Directions —
Using the data that follows, return exactly the lines from the one that contains "Given: Change the 'is any of' operator" through the one that contains "Screen dimensions: 2476x1484", ends included.

##### Given records #####

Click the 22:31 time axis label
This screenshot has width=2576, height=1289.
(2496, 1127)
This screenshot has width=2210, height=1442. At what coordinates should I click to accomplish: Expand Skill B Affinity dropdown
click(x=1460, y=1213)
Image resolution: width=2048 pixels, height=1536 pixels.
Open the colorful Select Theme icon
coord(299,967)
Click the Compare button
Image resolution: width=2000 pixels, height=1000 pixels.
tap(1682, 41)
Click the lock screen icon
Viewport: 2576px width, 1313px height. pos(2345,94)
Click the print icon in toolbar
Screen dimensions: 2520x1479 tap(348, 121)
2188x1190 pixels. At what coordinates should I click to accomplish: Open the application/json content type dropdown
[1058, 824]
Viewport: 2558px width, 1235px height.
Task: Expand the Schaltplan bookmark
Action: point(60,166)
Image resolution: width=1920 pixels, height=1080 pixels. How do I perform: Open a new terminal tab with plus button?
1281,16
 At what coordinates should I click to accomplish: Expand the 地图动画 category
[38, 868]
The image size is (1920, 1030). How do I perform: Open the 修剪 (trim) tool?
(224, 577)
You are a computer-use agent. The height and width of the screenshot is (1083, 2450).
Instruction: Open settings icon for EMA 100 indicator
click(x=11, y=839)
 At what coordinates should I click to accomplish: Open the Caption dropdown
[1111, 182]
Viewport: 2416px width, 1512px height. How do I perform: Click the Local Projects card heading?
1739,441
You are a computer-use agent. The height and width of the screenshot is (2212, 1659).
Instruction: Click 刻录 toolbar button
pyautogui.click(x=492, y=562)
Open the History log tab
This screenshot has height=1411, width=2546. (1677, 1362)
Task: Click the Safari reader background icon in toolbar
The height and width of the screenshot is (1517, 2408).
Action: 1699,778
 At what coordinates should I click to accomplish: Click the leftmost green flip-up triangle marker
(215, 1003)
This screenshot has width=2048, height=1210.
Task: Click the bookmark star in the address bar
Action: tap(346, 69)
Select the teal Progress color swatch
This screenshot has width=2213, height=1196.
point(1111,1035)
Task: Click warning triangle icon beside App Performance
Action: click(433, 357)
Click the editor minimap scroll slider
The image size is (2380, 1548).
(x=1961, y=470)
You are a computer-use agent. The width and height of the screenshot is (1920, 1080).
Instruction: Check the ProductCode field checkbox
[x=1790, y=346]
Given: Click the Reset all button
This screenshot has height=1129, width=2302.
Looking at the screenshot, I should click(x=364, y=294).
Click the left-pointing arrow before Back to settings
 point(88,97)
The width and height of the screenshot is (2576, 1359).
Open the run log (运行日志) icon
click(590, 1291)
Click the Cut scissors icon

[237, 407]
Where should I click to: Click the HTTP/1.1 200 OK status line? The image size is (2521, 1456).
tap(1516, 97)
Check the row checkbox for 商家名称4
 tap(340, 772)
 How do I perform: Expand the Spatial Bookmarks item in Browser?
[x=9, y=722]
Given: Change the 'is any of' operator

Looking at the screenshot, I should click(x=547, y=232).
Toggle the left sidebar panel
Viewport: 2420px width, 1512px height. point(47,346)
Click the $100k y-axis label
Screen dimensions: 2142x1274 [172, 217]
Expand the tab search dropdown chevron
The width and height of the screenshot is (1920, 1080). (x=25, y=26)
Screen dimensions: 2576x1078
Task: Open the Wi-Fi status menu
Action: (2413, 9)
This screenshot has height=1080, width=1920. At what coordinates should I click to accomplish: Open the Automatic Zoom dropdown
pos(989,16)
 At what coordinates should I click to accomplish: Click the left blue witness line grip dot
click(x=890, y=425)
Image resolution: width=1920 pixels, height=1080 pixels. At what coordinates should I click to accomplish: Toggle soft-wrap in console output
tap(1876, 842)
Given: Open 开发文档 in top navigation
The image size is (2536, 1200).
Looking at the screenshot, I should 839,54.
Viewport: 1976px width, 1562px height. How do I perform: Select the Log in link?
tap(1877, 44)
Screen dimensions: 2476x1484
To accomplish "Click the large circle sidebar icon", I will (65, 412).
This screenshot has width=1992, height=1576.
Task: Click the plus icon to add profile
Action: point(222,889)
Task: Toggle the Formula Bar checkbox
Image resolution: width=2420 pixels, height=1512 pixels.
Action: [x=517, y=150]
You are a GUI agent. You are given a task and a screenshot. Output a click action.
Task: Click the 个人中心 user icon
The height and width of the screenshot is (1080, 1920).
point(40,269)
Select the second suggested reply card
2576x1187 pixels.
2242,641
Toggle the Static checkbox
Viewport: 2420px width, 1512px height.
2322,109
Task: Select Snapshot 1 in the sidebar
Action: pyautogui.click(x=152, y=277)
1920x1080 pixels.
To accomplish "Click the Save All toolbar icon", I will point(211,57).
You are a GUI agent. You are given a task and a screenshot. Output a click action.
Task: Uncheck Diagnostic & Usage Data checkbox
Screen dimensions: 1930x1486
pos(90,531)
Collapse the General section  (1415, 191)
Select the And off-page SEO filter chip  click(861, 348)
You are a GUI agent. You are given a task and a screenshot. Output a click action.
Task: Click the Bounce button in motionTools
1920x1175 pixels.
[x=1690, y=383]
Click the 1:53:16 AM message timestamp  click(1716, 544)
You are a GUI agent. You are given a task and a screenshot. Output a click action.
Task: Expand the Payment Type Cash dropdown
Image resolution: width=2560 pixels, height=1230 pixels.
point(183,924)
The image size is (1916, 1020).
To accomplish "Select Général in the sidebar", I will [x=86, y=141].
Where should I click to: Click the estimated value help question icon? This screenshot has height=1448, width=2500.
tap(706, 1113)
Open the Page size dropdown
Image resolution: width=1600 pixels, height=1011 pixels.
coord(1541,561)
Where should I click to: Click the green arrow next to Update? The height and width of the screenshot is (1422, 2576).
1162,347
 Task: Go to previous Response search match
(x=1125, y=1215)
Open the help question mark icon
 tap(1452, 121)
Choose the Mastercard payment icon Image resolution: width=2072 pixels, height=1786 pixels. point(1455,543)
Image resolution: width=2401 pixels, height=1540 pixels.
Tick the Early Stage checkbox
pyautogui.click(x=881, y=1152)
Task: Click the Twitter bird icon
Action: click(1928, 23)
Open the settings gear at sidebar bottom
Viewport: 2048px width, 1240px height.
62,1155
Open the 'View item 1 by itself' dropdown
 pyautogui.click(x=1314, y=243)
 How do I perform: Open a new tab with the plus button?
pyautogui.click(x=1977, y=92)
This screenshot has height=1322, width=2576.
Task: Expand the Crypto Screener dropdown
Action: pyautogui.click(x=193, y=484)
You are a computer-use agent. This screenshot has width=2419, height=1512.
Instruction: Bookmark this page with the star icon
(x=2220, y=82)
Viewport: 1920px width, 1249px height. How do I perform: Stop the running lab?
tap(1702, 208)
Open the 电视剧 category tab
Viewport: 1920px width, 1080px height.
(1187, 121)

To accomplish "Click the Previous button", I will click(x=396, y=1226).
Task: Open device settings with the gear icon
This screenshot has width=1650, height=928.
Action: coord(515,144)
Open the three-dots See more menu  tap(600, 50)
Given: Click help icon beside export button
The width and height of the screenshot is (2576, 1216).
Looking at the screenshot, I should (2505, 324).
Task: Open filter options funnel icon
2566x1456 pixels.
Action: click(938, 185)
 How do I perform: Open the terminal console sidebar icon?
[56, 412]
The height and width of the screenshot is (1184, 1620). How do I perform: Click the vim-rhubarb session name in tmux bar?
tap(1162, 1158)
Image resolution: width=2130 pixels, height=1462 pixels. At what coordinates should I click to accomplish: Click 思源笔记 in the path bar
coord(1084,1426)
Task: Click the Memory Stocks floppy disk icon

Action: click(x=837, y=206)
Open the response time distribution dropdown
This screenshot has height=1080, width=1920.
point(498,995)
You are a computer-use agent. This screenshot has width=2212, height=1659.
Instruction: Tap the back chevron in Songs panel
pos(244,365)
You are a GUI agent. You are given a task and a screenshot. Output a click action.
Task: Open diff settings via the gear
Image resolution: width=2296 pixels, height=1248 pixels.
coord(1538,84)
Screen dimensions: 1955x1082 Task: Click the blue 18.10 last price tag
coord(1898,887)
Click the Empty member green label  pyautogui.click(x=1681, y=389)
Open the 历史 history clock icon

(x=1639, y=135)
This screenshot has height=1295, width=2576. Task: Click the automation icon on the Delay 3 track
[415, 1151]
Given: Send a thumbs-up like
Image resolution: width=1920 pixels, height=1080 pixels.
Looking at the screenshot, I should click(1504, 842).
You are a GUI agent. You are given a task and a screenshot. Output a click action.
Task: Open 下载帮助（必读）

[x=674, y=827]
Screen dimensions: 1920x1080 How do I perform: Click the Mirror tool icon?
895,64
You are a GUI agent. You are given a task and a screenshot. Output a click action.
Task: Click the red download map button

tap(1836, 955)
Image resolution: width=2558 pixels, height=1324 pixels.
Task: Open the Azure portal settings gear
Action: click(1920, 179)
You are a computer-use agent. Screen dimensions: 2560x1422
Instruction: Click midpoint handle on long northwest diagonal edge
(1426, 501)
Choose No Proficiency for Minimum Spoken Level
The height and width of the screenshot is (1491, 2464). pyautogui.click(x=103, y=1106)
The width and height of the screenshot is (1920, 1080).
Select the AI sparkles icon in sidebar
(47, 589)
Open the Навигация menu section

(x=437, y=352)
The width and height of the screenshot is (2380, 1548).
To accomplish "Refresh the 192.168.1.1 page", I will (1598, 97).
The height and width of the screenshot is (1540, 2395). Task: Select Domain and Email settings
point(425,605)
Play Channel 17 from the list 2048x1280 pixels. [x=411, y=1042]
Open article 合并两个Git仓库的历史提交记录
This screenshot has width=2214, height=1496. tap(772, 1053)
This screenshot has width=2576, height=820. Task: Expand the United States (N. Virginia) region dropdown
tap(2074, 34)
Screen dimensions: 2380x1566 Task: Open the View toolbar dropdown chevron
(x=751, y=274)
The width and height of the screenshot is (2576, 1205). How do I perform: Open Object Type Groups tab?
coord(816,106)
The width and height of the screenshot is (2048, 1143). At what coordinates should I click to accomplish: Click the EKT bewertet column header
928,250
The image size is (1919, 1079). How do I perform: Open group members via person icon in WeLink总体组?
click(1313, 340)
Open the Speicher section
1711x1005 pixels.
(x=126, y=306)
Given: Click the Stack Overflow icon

#####

Your response —
Given: Change the 'is any of' operator

Looking at the screenshot, I should click(x=547, y=232).
Toggle the left sidebar panel
Viewport: 2420px width, 1512px height. point(47,346)
Click the $100k y-axis label
Screen dimensions: 2142x1274 [172, 217]
Expand the tab search dropdown chevron
The width and height of the screenshot is (1920, 1080). (x=25, y=26)
Screen dimensions: 2576x1078
Task: Open the Wi-Fi status menu
Action: (2413, 9)
This screenshot has height=1080, width=1920. At what coordinates should I click to accomplish: Open the Automatic Zoom dropdown
pos(989,16)
 At what coordinates should I click to accomplish: Click the left blue witness line grip dot
click(x=890, y=425)
Image resolution: width=1920 pixels, height=1080 pixels. At what coordinates should I click to accomplish: Toggle soft-wrap in console output
tap(1876, 842)
Given: Open 开发文档 in top navigation
The image size is (2536, 1200).
Looking at the screenshot, I should 839,54.
Viewport: 1976px width, 1562px height. How do I perform: Select the Log in link?
tap(1877, 44)
Screen dimensions: 2476x1484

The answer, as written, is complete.